16. Nor are we impressed with the argument that because appeals are absent justice is jettisoned. Oftentimes, appeals are the bane of the justice system, especially because the rich can defeat the poor and the weak can be baulked of their rights indefinitely that way. We do not mean to decry the right of appeal, but may not go with the petitioner in glorifying it in all situations. We have emphasised that the Board is a statutory body and when it violates the prescriptions of the law or otherwise acts arbitrarily or mala fide, Article 226 of the Constitution is a corrective: Nothing more is needed because everything needed is implied in that power.
17. The last and perhaps the least valid submission, with meretricious attraction, is the challenge based on unequal legislation picking out one from among equals for hostile treatment.

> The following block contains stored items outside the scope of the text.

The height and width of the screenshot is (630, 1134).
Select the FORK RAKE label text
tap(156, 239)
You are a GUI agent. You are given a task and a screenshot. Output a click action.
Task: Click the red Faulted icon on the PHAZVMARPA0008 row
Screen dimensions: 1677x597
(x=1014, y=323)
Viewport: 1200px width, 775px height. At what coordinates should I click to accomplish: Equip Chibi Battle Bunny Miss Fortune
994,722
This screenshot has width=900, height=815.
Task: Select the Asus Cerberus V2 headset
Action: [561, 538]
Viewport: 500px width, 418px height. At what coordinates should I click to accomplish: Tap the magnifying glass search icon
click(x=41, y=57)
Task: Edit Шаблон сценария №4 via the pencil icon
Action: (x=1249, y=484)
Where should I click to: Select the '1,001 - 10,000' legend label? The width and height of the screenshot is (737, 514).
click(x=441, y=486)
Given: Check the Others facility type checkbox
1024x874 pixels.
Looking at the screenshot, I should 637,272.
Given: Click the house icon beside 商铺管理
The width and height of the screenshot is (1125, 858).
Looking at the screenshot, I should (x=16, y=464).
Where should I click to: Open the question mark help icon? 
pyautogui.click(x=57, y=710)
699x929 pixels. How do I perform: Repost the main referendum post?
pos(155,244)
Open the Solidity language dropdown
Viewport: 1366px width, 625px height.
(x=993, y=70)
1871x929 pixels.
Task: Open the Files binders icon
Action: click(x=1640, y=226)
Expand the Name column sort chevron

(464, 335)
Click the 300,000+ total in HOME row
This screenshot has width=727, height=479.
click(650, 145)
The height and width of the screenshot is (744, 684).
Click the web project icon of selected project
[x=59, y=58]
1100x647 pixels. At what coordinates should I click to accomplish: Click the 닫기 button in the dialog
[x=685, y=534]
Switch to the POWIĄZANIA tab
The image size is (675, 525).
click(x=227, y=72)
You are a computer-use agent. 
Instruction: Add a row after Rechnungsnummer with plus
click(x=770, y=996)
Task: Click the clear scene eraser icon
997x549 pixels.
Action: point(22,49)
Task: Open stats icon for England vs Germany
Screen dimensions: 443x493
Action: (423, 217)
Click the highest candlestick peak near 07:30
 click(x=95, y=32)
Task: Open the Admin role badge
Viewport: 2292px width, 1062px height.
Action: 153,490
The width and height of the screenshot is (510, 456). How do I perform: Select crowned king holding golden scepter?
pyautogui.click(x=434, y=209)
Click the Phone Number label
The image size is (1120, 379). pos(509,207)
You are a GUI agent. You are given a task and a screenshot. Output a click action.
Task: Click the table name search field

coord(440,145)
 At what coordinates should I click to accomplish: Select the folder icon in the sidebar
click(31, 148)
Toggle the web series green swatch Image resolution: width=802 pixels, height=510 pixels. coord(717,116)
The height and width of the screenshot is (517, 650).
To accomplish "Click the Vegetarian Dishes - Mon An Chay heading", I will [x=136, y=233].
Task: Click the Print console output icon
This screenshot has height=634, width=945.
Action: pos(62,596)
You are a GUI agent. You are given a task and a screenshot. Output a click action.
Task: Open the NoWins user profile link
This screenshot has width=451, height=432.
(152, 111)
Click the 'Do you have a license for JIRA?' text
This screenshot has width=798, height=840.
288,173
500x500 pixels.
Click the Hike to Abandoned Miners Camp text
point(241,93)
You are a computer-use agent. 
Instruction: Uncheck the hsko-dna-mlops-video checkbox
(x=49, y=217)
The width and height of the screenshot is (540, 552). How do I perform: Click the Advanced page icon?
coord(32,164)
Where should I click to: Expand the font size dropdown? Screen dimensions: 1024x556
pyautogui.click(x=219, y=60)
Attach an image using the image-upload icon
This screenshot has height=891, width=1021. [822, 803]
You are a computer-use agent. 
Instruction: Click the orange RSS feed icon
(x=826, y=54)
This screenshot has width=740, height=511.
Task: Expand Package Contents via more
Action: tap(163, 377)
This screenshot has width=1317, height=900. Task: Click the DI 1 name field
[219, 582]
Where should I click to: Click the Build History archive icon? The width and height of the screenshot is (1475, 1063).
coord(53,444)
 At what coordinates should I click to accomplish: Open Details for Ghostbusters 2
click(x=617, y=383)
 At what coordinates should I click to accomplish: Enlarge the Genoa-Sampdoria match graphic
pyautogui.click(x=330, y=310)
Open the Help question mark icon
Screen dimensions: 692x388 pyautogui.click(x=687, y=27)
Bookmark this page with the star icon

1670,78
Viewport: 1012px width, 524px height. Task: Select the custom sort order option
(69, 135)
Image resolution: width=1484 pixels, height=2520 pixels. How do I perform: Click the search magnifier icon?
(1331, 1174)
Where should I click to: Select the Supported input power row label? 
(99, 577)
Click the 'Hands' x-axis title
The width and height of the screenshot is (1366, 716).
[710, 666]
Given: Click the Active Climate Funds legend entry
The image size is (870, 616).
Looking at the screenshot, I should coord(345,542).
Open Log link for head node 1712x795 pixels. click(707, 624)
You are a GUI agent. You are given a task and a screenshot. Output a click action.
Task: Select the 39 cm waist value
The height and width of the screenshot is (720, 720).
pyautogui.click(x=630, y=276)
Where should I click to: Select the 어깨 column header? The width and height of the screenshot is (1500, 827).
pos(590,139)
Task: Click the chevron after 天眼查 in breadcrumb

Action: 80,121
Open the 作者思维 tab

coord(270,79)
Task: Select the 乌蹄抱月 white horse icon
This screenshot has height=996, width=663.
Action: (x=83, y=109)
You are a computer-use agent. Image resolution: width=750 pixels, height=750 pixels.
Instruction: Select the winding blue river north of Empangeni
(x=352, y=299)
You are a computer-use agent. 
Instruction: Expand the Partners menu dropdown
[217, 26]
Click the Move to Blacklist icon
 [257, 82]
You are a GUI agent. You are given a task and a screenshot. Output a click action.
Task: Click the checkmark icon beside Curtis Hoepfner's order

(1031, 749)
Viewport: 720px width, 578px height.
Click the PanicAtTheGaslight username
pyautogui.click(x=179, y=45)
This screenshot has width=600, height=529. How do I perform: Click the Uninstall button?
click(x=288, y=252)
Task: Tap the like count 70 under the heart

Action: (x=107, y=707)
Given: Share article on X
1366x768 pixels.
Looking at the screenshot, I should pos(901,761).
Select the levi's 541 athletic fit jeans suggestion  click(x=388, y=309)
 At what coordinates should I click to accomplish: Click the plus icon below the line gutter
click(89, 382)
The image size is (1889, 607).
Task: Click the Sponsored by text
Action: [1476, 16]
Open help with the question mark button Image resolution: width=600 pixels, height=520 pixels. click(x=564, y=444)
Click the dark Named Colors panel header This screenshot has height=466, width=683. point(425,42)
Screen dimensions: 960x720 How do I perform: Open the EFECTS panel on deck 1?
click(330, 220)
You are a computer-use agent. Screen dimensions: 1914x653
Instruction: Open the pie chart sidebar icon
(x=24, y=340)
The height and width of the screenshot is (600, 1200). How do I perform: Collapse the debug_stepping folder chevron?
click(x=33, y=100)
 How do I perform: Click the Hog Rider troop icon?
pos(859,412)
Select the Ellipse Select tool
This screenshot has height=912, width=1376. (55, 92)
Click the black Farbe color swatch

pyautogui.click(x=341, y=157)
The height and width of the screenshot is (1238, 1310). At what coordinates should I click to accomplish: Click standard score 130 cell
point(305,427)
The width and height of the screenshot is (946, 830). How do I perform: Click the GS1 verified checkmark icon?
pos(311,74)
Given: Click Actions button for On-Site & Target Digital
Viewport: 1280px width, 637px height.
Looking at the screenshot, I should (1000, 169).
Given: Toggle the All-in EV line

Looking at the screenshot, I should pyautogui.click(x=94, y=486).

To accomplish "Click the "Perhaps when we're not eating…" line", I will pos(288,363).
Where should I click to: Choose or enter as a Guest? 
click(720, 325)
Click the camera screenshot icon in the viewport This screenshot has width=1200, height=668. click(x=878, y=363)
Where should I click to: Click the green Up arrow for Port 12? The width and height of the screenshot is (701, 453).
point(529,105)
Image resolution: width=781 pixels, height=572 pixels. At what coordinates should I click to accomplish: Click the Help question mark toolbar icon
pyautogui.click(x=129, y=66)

We have held that the royal family estate is being partitioned on principles similar to those applicable to all other Kerala Hindu families and the only difference, is a Board instead of a court to allot shares by metes and bounds. This, we have shown, is fully justified by the special circumstances. The Cochin Kovilakam vis-a-vis the Kerala State is sui generis. It has been legislatively dealt with as a special class throughout the history of Kerala and before. The Act impugned has none of the characteristics of class legislation and, is on the other hand, an equalising measure with a pragmatic touch.
18. We negative the specious submission.
19. We find no merit in this Special Leave Petition and dismiss it without costs.